Please list three work and/or education related references. Do not list friends or relatives.
I verify that all the information which I have provided on this application and in resumes/exhibits is true, correct and complete. I understand that false, misleading, incomplete or omitted information will result in rejection of my application or dismissal from employment, whenever discovered. If my application is considered for employment, I authorize an investigation and verification of all information and statements provided on this application and in resumes and exhibits. I release any and all persons or companies from any liability for releasing information or verifying statements on this application and in resumes/exhibits.
I understand that this application is not a job offer or a contract of employment for any specific time period. If hired, my employment will be for an indefinite time period and I may resign or be terminated by the facility at any time without notice or requirement of cause.

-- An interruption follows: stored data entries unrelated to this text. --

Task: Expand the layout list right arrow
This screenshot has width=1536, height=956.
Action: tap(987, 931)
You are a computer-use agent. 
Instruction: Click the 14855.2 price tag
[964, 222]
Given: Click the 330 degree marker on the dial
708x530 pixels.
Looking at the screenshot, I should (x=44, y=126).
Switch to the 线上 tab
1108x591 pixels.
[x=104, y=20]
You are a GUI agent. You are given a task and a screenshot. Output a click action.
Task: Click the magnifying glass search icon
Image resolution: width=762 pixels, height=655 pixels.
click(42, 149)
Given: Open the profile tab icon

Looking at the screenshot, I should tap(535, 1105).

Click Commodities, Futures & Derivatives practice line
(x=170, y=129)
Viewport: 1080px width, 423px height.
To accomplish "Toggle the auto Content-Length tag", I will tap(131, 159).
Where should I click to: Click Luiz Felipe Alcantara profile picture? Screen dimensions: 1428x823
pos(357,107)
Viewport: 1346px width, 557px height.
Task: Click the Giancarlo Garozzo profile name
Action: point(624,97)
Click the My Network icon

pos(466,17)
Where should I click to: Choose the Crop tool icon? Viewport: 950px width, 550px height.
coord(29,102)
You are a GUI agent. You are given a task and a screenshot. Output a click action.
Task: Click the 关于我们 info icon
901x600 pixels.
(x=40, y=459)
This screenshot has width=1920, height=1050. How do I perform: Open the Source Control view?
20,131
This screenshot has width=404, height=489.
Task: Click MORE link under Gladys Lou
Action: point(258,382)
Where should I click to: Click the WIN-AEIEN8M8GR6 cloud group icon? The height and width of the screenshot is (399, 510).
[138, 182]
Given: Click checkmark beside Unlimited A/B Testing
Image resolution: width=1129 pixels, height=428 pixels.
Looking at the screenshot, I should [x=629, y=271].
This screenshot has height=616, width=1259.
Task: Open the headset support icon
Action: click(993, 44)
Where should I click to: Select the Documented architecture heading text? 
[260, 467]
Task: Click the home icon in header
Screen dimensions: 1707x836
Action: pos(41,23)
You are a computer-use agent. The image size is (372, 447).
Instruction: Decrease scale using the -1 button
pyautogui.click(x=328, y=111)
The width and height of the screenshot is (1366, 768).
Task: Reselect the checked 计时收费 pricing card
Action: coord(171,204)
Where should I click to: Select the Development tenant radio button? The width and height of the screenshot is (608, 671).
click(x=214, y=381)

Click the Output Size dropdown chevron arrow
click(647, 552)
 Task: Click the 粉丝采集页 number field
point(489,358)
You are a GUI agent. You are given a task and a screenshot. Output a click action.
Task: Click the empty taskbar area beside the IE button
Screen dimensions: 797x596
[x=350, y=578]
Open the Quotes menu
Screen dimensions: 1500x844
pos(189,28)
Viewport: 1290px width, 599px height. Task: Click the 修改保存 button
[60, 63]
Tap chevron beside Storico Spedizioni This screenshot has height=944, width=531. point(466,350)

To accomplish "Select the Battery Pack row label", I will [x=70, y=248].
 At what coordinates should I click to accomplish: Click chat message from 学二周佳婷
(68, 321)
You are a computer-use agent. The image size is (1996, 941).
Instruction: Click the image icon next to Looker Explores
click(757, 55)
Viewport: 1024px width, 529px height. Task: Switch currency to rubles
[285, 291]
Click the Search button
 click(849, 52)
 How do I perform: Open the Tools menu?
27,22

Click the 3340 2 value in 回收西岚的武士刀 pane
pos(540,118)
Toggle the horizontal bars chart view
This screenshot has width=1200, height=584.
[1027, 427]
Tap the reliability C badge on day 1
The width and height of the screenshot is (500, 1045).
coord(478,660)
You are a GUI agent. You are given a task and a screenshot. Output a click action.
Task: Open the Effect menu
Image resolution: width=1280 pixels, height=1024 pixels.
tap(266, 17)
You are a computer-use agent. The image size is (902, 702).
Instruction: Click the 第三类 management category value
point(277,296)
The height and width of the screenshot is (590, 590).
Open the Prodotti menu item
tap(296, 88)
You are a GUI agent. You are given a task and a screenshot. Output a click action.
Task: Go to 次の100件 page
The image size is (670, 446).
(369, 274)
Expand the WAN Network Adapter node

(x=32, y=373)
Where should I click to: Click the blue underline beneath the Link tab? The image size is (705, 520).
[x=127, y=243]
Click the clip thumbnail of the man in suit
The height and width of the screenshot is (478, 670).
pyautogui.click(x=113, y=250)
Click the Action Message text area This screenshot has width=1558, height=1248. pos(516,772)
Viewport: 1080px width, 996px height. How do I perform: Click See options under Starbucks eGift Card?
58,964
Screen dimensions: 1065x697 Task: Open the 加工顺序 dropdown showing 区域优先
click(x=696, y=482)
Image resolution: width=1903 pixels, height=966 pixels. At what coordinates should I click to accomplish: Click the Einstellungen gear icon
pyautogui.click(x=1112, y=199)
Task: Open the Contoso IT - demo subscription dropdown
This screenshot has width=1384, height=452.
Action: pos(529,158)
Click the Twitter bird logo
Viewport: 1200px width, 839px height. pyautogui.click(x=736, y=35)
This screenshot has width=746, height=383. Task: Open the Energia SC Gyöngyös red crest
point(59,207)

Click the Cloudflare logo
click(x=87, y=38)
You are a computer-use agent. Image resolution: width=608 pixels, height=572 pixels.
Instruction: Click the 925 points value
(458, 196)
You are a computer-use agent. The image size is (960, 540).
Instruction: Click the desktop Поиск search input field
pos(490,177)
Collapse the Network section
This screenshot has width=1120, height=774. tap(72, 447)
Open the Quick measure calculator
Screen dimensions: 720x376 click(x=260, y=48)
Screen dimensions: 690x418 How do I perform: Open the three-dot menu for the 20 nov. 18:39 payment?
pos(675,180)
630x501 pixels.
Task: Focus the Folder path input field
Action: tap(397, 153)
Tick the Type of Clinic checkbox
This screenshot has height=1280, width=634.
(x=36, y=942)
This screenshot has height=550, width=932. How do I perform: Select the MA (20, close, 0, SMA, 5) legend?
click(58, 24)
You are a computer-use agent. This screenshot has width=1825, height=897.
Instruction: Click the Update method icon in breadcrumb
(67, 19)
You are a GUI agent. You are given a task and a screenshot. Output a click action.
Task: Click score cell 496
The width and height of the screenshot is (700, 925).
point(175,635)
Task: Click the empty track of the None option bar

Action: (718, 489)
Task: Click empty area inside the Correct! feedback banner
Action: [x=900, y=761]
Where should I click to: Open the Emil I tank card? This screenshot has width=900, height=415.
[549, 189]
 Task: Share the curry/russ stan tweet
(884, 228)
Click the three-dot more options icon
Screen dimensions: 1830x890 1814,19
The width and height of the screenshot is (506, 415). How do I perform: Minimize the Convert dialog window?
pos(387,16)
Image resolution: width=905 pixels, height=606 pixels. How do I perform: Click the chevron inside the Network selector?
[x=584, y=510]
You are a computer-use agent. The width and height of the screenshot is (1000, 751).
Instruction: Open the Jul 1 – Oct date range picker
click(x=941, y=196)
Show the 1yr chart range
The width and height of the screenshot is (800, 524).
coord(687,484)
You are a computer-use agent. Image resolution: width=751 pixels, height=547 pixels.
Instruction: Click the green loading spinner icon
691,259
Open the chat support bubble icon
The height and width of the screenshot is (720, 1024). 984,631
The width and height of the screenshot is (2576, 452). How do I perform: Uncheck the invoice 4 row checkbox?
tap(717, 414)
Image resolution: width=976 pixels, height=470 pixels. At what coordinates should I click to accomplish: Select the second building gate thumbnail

Employment is subject to completion of pre-employment procedure, including but not limited to verifying employment personal references, criminal record and driving record (where appropriate), and confirmation of professional licensure or registration. Applicants hired must complete a federal I-9 form and provide verifying documentation of their legal right to reside and work in the United States.
Applicants extended a conditional job offer may be asked to submit to a medical exam by a medical practitioner selected by the facility. The exam results will be communicated to the facility and used to determine suitability for employment. In conducting the medical exam, the facility will reasonably accommodate the disabilities and handicaps of qualified applicants in compliance with applicable law. Applicants who refuse to submit to a medical examination will not be further considered for employment.
I further agree that if employed, I will comply with all policies, rules and procedures of the facility. I further give consent for the facility for which I am applying to contact former employers to obtain references and verify information as needed.
By signing and dating this form, I hereby swear all the above information is correct.
By typed first and last names below shall have the same force and effect as my written signature.